→ EXERCISE GOAL: When you respond, restate each record exactly as it is given.

→ PROVIDED MATERIAL:
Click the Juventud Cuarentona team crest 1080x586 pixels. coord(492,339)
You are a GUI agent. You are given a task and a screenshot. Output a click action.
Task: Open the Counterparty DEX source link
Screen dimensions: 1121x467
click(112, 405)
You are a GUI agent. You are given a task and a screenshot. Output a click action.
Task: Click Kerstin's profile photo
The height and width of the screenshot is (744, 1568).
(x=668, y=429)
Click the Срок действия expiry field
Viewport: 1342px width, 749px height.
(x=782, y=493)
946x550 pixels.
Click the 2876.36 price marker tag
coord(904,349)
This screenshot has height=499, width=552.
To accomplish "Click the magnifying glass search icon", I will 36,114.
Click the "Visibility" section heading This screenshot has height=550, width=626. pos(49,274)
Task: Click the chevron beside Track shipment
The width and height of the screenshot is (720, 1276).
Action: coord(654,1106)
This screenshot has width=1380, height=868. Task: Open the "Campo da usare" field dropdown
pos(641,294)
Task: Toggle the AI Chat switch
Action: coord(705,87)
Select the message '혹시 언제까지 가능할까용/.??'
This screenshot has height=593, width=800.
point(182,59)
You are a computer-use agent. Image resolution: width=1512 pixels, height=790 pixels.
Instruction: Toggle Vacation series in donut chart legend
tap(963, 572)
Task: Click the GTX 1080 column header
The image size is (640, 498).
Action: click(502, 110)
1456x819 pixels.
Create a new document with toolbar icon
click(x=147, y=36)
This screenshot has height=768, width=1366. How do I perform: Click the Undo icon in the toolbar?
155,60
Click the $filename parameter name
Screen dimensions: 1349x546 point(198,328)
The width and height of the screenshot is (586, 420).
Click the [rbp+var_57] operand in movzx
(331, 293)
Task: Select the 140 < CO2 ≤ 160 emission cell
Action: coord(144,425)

→ FINISHED TASK:
Click the Juventud Cuarentona team crest 1080x586 pixels. coord(492,339)
You are a GUI agent. You are given a task and a screenshot. Output a click action.
Task: Open the Counterparty DEX source link
Screen dimensions: 1121x467
click(112, 405)
You are a GUI agent. You are given a task and a screenshot. Output a click action.
Task: Click Kerstin's profile photo
The height and width of the screenshot is (744, 1568).
(x=668, y=429)
Click the Срок действия expiry field
Viewport: 1342px width, 749px height.
(x=782, y=493)
946x550 pixels.
Click the 2876.36 price marker tag
coord(904,349)
This screenshot has height=499, width=552.
To accomplish "Click the magnifying glass search icon", I will 36,114.
Click the "Visibility" section heading This screenshot has height=550, width=626. pos(49,274)
Task: Click the chevron beside Track shipment
The width and height of the screenshot is (720, 1276).
Action: coord(654,1106)
This screenshot has width=1380, height=868. Task: Open the "Campo da usare" field dropdown
pos(641,294)
Task: Toggle the AI Chat switch
Action: coord(705,87)
Select the message '혹시 언제까지 가능할까용/.??'
This screenshot has height=593, width=800.
point(182,59)
You are a computer-use agent. Image resolution: width=1512 pixels, height=790 pixels.
Instruction: Toggle Vacation series in donut chart legend
tap(963, 572)
Task: Click the GTX 1080 column header
The image size is (640, 498).
Action: click(502, 110)
1456x819 pixels.
Create a new document with toolbar icon
click(x=147, y=36)
This screenshot has height=768, width=1366. How do I perform: Click the Undo icon in the toolbar?
155,60
Click the $filename parameter name
Screen dimensions: 1349x546 point(198,328)
The width and height of the screenshot is (586, 420).
Click the [rbp+var_57] operand in movzx
(331, 293)
Task: Select the 140 < CO2 ≤ 160 emission cell
Action: coord(144,425)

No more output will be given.